Os clones utilizados foram propagados vegetativamente por estaquia, sendo posteriormente estabelecidos in vitro, mediante o cultivo de segmentos nodais, seguido de sucessivos subcultivos durante a fase de multiplicação via proliferação de gemas axilares. O meio de cultura adotado na fase de multiplicação foi constituído pelos sais minerais de MS (Murashige & Skoog, 1962), vitaminas de White (White, 1943), ágar granulado Merck (5 g L^-1), 0,5 mg L^-1 BAP (6-benzilaminopurina) e 0,01 mg L^-1 ANA (ácido a-naftalenoacético), com o pH ajustado para 5,7±0,1. As condições de incubação foram estabelecidas à temperatura de 27±1ºC, fotoperíodo de 16 horas de luz e 8 horas de escuro e irradiância de 40 mmol m^-2 s^-1 , fornecida por tubos fluorescentes (luz do dia) Osram, 20 Watts.

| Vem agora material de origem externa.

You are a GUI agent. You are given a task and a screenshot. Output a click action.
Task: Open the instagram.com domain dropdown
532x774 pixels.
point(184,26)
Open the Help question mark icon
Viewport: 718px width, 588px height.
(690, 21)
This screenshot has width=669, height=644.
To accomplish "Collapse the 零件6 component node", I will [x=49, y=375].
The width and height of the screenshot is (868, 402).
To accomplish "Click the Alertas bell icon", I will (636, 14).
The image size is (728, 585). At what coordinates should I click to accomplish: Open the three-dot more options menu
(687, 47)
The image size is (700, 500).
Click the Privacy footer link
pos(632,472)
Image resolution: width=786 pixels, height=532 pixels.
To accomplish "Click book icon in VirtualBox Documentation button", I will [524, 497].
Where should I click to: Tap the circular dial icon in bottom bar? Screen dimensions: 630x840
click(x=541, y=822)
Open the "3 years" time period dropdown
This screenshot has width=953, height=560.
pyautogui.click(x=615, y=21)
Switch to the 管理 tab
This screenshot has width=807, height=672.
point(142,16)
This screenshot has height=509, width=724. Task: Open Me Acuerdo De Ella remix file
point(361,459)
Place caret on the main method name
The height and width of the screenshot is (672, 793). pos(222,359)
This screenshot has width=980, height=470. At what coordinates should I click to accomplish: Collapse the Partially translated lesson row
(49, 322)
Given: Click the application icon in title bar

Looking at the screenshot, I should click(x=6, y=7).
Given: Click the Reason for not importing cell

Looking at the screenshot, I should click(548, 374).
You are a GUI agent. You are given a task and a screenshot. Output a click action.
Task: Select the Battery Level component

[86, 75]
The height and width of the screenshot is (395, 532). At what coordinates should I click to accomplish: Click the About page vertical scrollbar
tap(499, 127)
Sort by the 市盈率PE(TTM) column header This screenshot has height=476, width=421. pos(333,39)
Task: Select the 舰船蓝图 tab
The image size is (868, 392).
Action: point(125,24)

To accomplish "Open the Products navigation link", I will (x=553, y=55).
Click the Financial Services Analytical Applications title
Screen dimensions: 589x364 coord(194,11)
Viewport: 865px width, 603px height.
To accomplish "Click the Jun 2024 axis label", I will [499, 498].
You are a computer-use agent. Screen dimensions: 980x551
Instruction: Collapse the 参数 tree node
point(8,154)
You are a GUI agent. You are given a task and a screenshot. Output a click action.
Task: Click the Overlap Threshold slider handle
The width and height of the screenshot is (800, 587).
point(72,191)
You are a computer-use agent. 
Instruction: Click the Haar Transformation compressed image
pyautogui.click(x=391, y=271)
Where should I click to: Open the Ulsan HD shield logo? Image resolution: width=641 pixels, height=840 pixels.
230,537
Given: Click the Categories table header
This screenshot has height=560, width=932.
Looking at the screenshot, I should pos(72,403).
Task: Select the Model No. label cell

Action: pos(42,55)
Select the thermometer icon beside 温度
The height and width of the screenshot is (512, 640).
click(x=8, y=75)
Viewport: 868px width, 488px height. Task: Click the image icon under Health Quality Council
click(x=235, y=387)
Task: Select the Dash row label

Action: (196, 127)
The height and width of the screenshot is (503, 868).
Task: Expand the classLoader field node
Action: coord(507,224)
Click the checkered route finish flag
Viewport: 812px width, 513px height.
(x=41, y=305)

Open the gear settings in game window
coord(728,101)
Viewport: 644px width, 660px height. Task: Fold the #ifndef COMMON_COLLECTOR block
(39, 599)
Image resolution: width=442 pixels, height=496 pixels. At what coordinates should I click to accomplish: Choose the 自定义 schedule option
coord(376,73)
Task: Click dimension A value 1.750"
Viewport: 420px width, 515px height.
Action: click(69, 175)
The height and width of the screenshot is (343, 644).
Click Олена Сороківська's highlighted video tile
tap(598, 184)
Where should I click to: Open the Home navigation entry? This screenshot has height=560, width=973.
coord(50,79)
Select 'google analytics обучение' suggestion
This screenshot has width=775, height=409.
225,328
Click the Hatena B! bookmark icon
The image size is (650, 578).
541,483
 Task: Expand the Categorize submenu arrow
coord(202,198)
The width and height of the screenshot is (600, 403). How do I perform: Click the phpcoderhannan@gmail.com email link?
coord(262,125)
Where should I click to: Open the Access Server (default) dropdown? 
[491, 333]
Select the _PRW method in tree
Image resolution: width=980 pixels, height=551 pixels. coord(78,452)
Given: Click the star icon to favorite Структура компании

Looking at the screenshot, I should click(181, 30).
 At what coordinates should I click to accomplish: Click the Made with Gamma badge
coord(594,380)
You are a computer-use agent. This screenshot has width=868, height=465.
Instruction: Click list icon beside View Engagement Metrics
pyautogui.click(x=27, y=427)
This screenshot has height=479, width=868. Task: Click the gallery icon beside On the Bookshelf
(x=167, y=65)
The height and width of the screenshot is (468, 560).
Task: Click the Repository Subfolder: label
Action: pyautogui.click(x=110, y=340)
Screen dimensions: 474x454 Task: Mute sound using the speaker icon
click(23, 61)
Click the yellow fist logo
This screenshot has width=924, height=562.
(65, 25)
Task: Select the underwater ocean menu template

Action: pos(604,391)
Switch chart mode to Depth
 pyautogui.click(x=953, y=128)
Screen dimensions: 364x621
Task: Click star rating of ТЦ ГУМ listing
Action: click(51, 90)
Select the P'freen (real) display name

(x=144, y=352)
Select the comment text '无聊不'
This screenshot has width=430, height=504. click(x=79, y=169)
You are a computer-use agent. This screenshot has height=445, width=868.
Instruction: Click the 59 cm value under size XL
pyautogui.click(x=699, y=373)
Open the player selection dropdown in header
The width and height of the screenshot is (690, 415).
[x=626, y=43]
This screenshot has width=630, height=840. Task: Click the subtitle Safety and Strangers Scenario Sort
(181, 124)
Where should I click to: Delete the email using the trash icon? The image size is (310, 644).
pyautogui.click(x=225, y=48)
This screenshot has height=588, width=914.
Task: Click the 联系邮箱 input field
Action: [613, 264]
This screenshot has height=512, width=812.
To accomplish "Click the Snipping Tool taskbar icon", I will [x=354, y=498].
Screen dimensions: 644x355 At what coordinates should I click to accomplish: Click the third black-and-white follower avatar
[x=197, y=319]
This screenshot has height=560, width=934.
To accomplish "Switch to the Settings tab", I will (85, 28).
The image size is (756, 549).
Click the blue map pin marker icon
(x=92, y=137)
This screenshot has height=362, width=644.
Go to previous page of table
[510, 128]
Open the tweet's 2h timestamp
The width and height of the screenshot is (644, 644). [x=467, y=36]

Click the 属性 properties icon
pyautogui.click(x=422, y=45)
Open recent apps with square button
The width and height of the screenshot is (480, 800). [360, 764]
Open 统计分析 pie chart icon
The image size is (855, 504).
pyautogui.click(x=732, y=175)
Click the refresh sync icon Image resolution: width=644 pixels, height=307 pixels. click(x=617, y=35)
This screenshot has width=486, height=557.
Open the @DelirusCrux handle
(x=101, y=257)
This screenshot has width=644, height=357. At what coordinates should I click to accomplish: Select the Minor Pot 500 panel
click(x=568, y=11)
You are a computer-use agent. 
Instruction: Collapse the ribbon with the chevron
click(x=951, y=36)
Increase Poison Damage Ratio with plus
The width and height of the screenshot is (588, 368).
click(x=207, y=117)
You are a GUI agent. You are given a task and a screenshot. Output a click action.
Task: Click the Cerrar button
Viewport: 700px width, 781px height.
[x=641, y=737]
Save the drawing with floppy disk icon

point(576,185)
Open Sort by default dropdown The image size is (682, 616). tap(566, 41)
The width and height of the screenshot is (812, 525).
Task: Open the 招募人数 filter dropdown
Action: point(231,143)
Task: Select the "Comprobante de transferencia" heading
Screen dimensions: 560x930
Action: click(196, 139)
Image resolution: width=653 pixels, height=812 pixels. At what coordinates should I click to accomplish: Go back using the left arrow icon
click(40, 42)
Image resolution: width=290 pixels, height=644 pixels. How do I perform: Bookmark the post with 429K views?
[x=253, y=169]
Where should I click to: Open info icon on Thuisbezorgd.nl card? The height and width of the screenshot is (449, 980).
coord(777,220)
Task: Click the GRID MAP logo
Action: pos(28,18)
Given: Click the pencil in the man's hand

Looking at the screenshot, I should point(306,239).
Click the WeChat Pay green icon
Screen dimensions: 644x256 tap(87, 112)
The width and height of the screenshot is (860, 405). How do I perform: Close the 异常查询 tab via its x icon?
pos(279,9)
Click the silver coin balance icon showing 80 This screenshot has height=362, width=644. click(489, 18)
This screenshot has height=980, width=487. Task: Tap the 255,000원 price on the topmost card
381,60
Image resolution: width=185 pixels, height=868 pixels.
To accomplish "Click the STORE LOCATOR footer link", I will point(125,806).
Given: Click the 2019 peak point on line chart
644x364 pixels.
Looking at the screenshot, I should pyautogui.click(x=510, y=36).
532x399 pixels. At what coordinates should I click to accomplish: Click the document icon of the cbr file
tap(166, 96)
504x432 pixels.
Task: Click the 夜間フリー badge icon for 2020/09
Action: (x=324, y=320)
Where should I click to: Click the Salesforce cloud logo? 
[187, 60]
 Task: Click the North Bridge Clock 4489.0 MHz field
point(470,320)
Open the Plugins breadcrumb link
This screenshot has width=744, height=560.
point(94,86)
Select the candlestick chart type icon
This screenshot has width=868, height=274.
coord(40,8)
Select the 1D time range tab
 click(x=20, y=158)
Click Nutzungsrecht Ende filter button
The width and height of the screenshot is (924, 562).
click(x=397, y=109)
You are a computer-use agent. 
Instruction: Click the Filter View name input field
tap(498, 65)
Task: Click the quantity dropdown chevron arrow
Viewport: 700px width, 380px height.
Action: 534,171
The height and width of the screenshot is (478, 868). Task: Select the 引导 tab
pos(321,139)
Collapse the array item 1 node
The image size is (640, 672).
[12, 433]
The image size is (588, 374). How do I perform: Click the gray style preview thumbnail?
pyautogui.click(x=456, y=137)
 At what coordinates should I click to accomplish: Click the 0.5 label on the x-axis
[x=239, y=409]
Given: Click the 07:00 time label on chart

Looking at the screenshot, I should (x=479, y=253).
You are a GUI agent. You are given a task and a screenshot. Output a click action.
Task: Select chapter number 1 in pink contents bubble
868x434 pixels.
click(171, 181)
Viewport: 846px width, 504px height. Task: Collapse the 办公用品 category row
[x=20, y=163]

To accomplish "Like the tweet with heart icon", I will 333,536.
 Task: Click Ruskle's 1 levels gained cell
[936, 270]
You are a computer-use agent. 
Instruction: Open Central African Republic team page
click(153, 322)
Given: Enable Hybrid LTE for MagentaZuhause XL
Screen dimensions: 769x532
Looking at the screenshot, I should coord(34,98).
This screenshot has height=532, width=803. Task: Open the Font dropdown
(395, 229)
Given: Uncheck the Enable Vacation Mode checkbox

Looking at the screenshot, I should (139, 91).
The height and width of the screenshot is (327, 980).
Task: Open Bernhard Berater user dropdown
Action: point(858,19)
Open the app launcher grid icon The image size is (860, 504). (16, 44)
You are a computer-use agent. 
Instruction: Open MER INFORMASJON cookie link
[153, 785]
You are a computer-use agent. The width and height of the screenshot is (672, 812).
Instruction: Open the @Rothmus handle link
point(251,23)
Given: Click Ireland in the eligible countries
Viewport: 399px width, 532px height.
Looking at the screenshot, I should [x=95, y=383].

Na obtenção dos ápices caulinares, foi utilizada a técnica de micropropagação via gemas axilares, conforme descrição anterior, sendo a modificação feita apenas com relação à concentração dos reguladores de crescimento no meio nutritivo, para 0,05 mg L^-1 BAP com 0,1 mg L^-1 ANA, e 0,1 mg L^-1 BAP com 0,5 mg L^-1 ANA para os clones 1 e 2, respectivamente, visando a promover o alongamento das partes aéreas multiplicadas em banco clonal. As condições de temperatura e fotoperíodo dentro da sala de crescimento permaneceram as mesmas.

A partir das gemas alongadas in vitro dos dois clones de E. urophylla e E. grandis, com 30 dias de cultivo (Figura 1 A), foram extraídos os ápices caulinares com, aproximadamente, 1 cm de comprimento e dois a três pares de folhas totalmente expandidas (Figura 1 B).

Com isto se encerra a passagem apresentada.